1. Evil is best when it thinks it’s doing the right thing
Almost nobody is motivated by wanting to do evil. People don’t get out of bed, even if that bed is surrounded by slaves waiting to lather them in perfumed oils and the finest silks, and think, “What can I do wrong today?”
This is one of the things that makes Darth Vader a far superior villain to the Emperor. He’s on a crusade to bring order to the galaxy. He’s been twisted by war and loss of love into believing that monolithic authority is the only way for the universe to prosper. He’s thrown in his lot with Palpatine and he’s not about to change horses midstream until it might cost his son’s life.
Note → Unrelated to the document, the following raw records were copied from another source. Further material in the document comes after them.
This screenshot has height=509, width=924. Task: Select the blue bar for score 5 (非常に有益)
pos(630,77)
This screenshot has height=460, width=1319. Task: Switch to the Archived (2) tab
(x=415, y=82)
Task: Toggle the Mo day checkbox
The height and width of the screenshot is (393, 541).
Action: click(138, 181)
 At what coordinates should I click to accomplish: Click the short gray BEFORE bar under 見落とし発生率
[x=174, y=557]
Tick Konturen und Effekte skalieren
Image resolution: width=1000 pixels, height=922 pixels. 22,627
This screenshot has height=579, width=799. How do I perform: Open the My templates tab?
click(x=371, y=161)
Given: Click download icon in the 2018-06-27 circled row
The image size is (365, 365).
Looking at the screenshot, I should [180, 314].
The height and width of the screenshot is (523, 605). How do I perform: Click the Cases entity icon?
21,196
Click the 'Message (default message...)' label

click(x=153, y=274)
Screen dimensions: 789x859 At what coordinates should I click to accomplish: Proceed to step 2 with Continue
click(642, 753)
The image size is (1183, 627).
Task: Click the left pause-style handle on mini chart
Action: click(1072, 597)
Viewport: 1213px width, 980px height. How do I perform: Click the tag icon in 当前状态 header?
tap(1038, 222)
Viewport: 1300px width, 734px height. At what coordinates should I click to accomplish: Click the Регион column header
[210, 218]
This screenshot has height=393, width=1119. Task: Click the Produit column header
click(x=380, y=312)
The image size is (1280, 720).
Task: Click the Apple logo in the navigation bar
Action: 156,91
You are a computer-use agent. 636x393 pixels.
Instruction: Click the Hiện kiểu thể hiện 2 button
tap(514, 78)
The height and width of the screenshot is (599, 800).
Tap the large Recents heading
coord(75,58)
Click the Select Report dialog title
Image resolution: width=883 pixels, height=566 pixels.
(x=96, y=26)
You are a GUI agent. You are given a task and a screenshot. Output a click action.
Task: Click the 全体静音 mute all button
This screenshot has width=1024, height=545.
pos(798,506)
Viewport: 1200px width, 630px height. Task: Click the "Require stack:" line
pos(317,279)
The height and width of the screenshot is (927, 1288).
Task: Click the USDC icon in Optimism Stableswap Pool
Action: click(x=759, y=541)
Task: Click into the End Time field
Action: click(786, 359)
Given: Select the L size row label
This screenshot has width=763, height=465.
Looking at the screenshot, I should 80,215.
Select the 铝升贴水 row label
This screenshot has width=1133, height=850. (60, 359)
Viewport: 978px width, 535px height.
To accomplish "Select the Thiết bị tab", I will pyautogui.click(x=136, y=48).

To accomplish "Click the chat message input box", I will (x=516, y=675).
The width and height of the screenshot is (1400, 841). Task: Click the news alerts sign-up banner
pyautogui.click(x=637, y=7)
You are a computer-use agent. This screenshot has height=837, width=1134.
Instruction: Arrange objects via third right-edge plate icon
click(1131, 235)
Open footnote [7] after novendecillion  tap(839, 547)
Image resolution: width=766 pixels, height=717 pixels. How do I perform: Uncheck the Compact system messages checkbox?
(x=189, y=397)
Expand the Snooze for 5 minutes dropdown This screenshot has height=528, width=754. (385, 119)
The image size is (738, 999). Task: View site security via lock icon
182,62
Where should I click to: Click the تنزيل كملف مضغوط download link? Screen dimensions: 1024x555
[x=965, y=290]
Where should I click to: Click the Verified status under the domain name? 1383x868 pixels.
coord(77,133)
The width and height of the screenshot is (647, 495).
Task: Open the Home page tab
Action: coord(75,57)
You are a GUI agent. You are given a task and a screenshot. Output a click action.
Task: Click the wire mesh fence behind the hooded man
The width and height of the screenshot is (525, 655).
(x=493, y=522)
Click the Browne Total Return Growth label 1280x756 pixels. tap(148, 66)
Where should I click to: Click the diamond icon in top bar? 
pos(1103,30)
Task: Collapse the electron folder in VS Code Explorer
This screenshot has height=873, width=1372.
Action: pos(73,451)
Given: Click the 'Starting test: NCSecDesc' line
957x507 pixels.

The Emperor is just a hissing old man who can throw lightning. He’s focused on cartoonish Evil with a big “E.” If he didn’t have so much of the franchise propping him up he’d be laughable. He wants power for power’s sake. That can sometimes work, but it’s much more frightening to connect the evil that a character does with an ethos that isn’t obviously all about themselves.
It’s what makes North Korea a punchline for a lot of us and not the horrendous tragedy that it is. The stories about how the Kim’s have acted over the last few decades are full of such self-aggrandizing, bald-faced lies about themselves that it’s hard to take them seriously. Sure, you probably aren’t going to plan your spring break there, but distance breeds a sort of dismissive humor about the real evil that’s going on there. The same kind of distance that’s likely to exist between media and its audience.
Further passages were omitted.